# How do I get a six pack?



## monster_king (Apr 18, 2016)

I am Young guy around 20 years old . Anyone give me some tips how to train to get six pack muscle . Also any suggestion on supplement ?


----------



## Dex (Apr 18, 2016)

Be an active 20 year old. That's what did it for me.


----------



## monster_king (Apr 18, 2016)

Thanks , I need get perfect ripped figure so that i will get as much attraction in the gym . lol  Any good fitness recipe ?


----------



## Bigwhite (Apr 18, 2016)

monster_king said:


> I am Young guy around 20 years old . Anyone give me some tips how to train to get six pack muscle . Also any suggestion on supplement ?



Anything you see advertised on tv. I saw this ab roller thing and dude using it was ripped so it must work. Just 5 minutes a day...


----------



## Bro Bundy (Apr 18, 2016)

you need to eat the right foods for the ripped stomach to happen


----------



## monster_king (Apr 18, 2016)

Bro Bundy said:


> you need to eat the right foods for the ripped stomach to happen



Any good recommendation of foods for acceleration to shape my ripped figure ?


----------



## Bro Bundy (Apr 18, 2016)

monster_king said:


> Any good recommendation of foods for acceleration to shape my ripped figure ?

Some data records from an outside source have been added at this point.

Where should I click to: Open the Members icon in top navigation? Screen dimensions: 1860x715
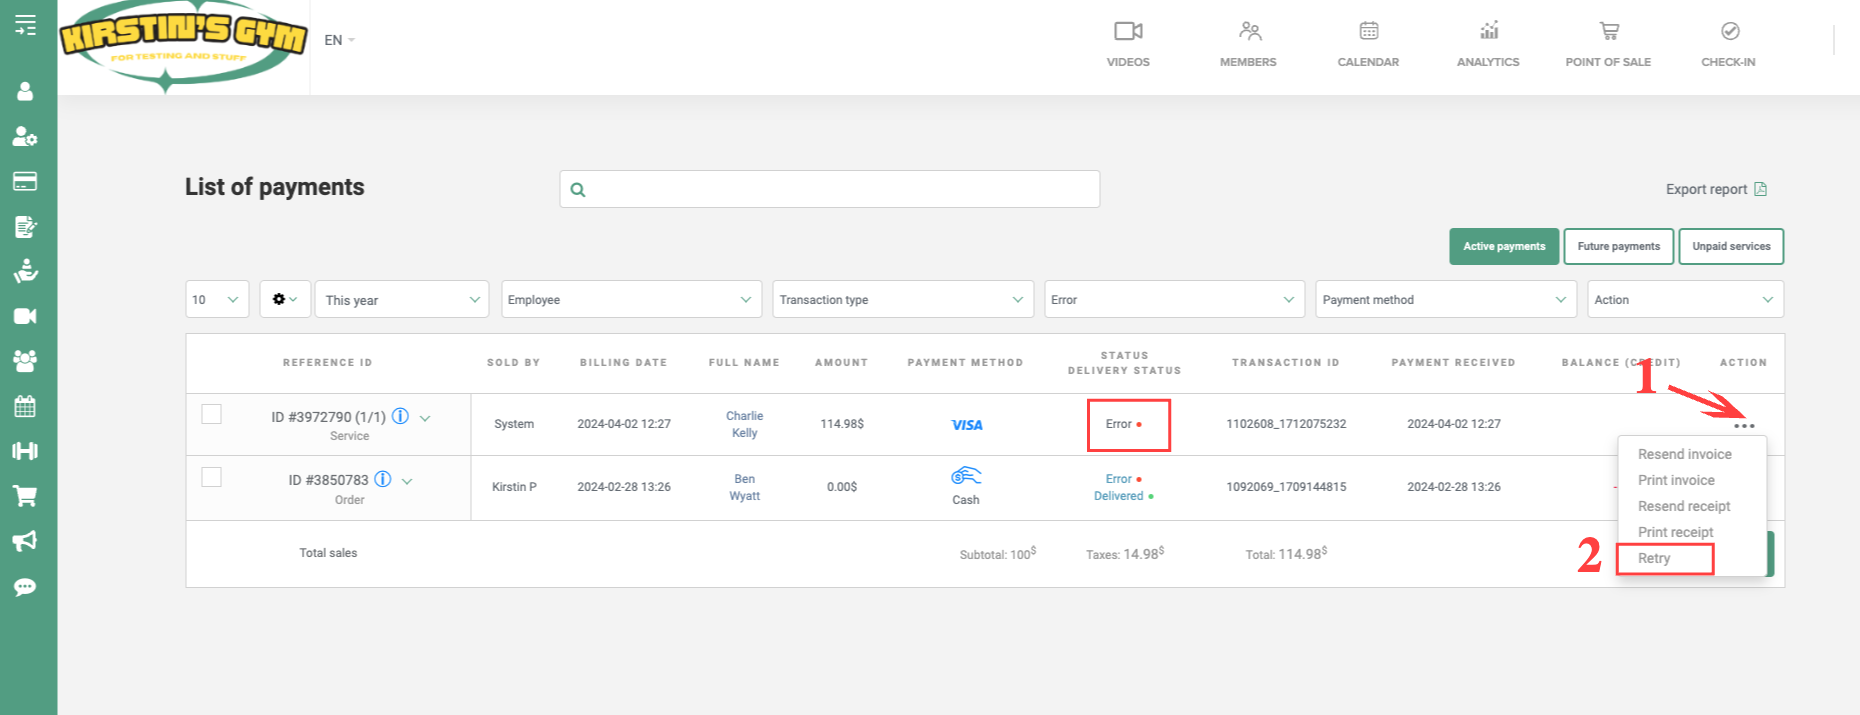tap(1249, 32)
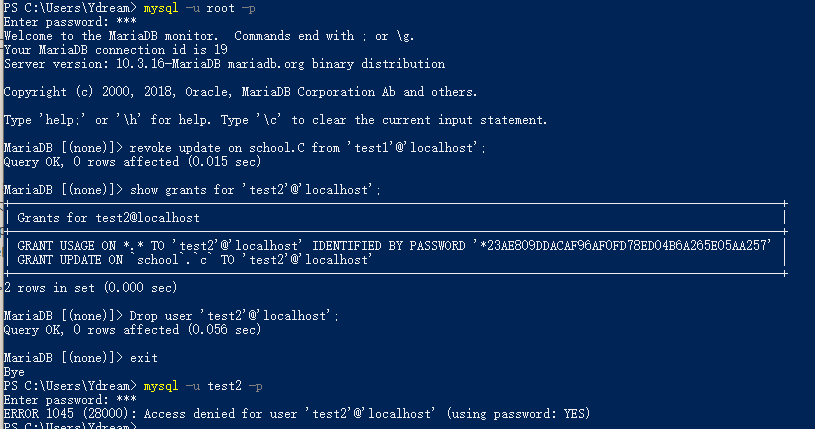Click the 'exit' command at the MariaDB prompt
Screen dimensions: 815x429
coord(143,358)
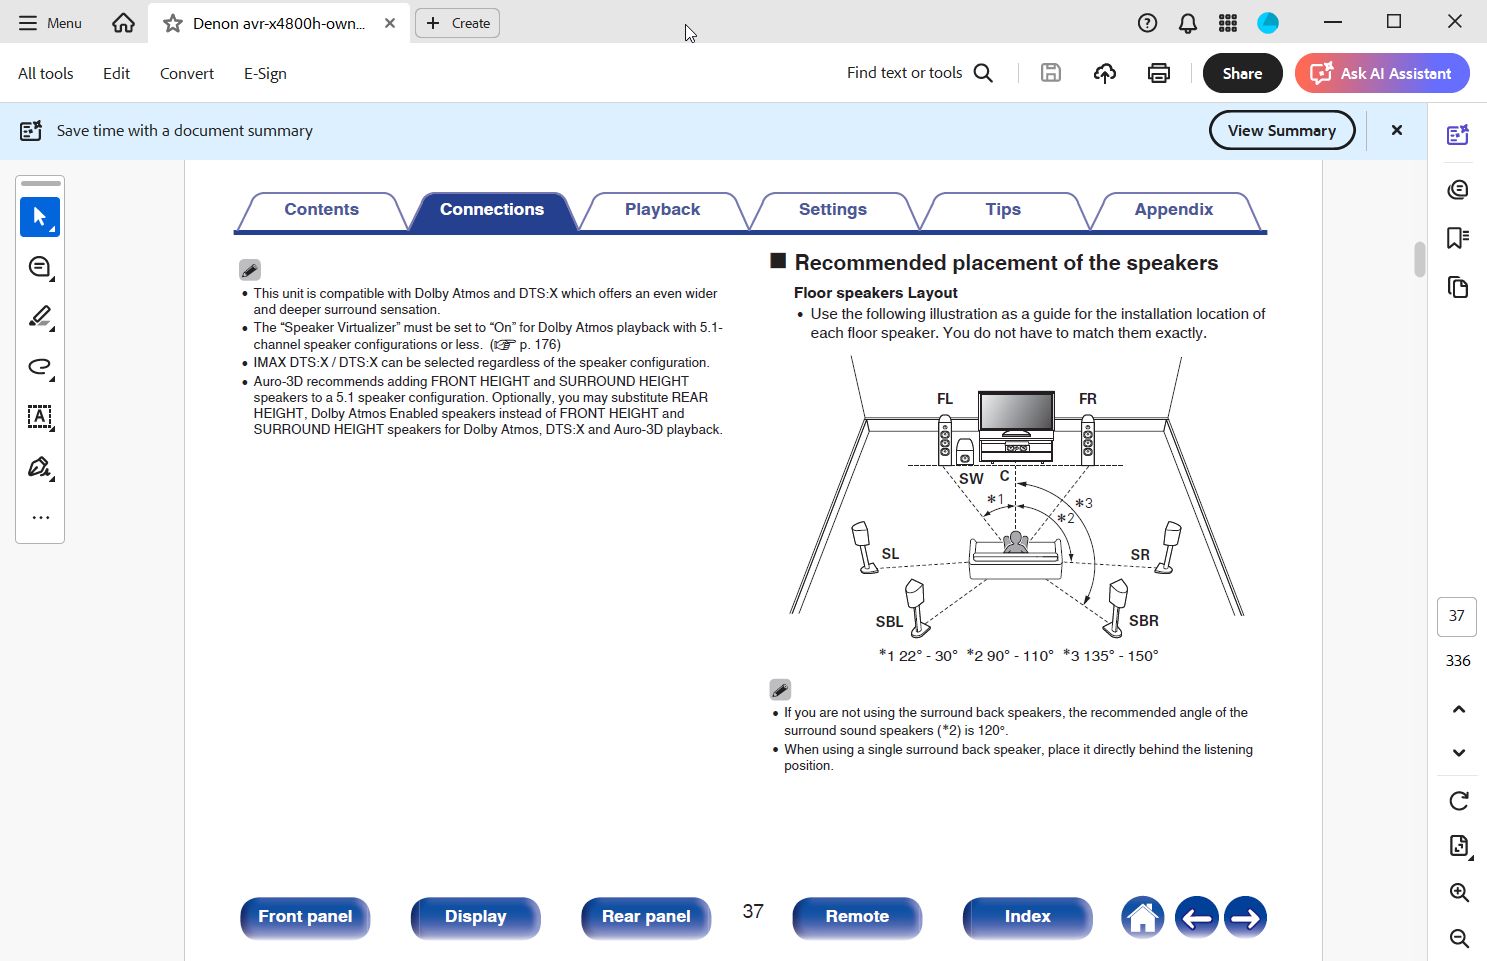
Task: Open notifications bell
Action: [1188, 23]
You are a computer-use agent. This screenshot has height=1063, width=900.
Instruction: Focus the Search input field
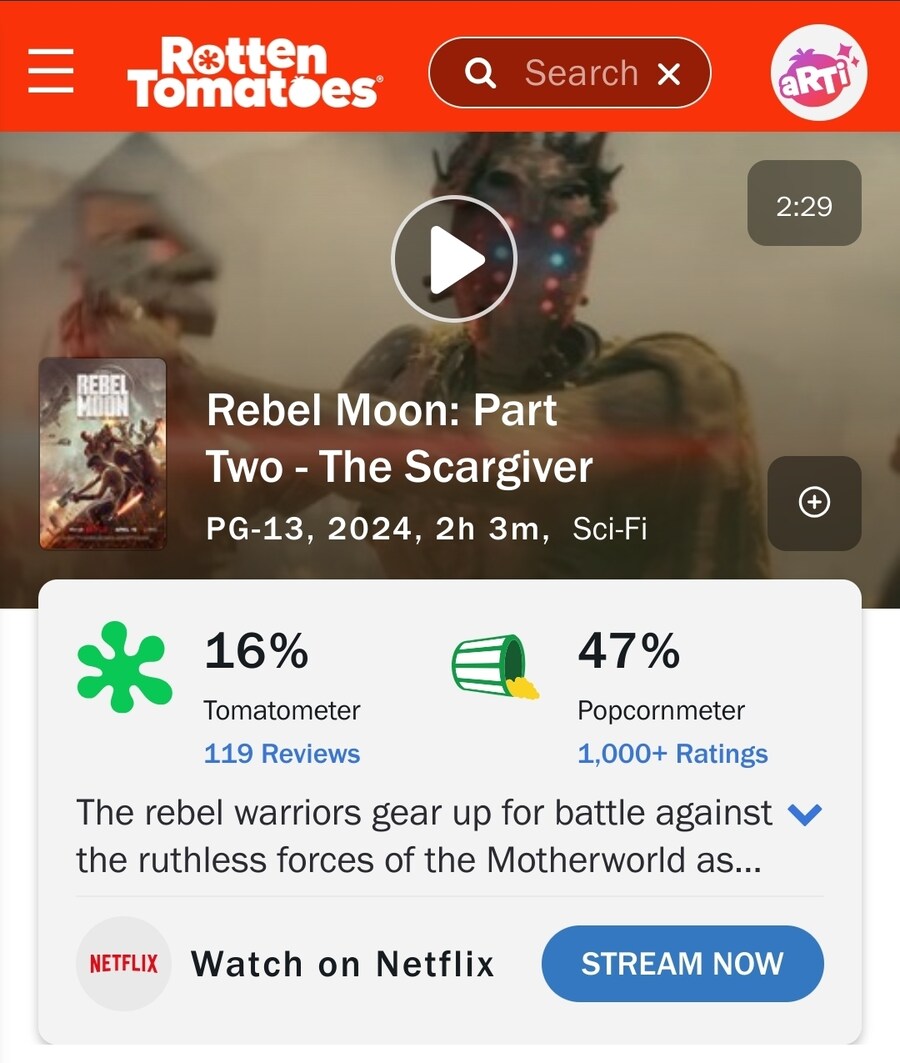click(x=581, y=73)
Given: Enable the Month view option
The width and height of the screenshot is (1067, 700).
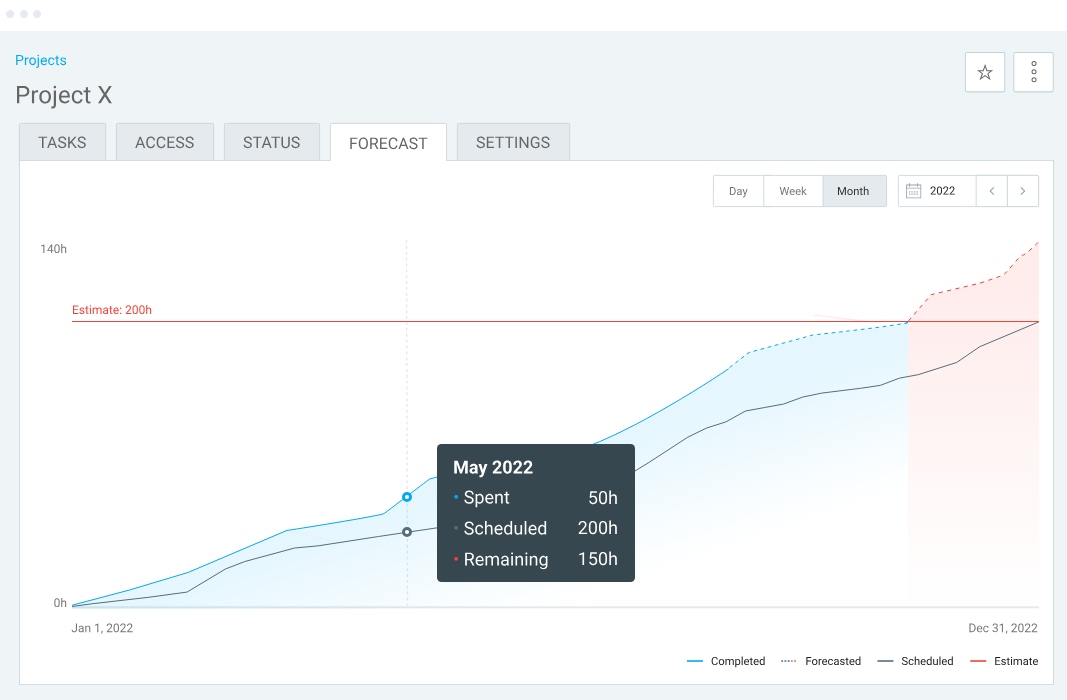Looking at the screenshot, I should coord(853,190).
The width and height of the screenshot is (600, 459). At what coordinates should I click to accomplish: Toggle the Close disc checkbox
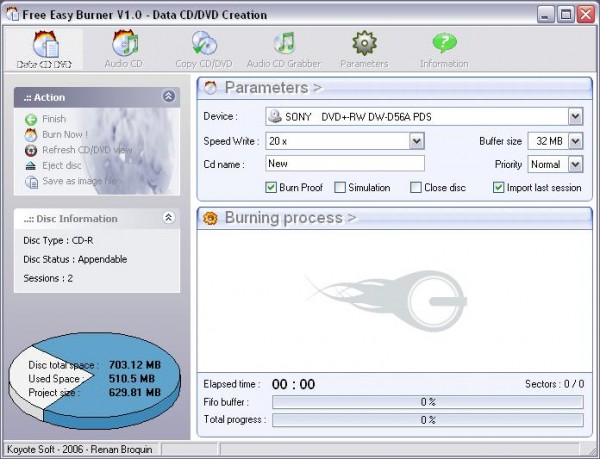(x=414, y=187)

dead animals,vegetables ,and sweet potatoes


----------



## monster_king (Apr 18, 2016)

Bro Bundy said:


> dead animals,vegetables ,and sweet potatoes



Thanks man, I think i will wanna have a try the food . i will also intake some suppliment as Hormone and steroids during my fitness cycle  . lol


----------



## PillarofBalance (Apr 18, 2016)

Wut


...........


----------



## thqmas (Apr 18, 2016)

You can inject suppliment as Hormone and steroids to your dead animals. It's the best way.


----------



## Spongy (Apr 18, 2016)

Dude, just eat healthy foods and workout.  You're 20 years old.


----------



## bvs (Apr 18, 2016)

Any good liquor store should have plenty of six packs to choose from


----------



## mabdelrasoul (Apr 18, 2016)

Eat right , train right and work out your core a lot. Won't happen over night but in due time.


----------



## silvereyes87 (Apr 18, 2016)

I can't even be an ass to this guy it's too easy. 1 Bro ur 20 don't do steroids, 2 eat right, sleep good, train hard. You need to do your research into diet.


----------



## monster_king (Apr 18, 2016)

OK, guys , thanks for your all your tips , i will reseach on the net to absorb  some knowledge on traning and diet .


----------



## silvereyes87 (Apr 18, 2016)

monster_king said:


> OK, guys , thanks for your all your tips , i will reseach on the net to absorb  some knowledge on traning and diet .



Good thinking


----------



## mickems (Apr 18, 2016)

monster_king said:


> OK, guys , thanks for your all your tips , i will reseach on the net to absorb  some knowledge on traning and diet .



you promise?


----------



## monster_king (Apr 18, 2016)

mickems said:


> you promise?



hahhah , yeah , you like my daddy .   i will not take steroid raws till i getting older .


----------



## LeanHerm (Apr 18, 2016)

Another herm????????


----------



## Beefcake (Apr 18, 2016)

Diet and cardio.  Grass fed cows!!


----------



## Itburnstopee (Apr 18, 2016)

*Traps are the new abs*


----------



## CardinalJacked (Apr 18, 2016)

burn more than you consume
stay away from alcohol

or you could just say fukk abs, and lift heavy weight to impress other people. That's what I did.


----------



## snake (Apr 18, 2016)

Abs are a product of diet. If you want good abs, a calorie deficit diet will get your abs to pop. But who only wants abs?


----------



## grind4it (Apr 18, 2016)

......diet


----------



## DieYoungStrong (Apr 18, 2016)

You need to see Pamelia Anderson, Borat. She is virgin with best steroid raw hormones.


----------



## monster_king (Apr 19, 2016)

DieYoungStrong said:


> You need to see Pamelia Anderson, Borat. She is virgin with best steroid raw hormones.




 Pamelia Anderson ?  Canadian-American actress.  model, producer, author, activist and a former showgirl, known for her roles on the television series Home Improvement, Baywatch and V.I.P..


----------



## John Ziegler (Apr 19, 2016)




----------



## TwinPeaks (Apr 20, 2016)

The easiest way








YES, THIS IS ME!


----------



## saltylifter (Apr 20, 2016)

I never train abs and when I get ready for a bodybuildING show I adjust my food and nutrition intake which then gives me abs. You're using your core so much in allot of the excersises u do so no real need to train them. I'll touch them up when I'm 10 weeks out but that's just what works for me man


----------



## erny23 (May 9, 2016)

under 10% body fat + well developed abdominals (squats/deadlifts/ab crunches)


----------



## gymrat827 (May 9, 2016)

erny23 said:


> under 10% body fat + well developed abdominals (squats/deadlifts/ab crunches)



correct.....this is how to get/see them.  about 8% will show they pretty well.


----------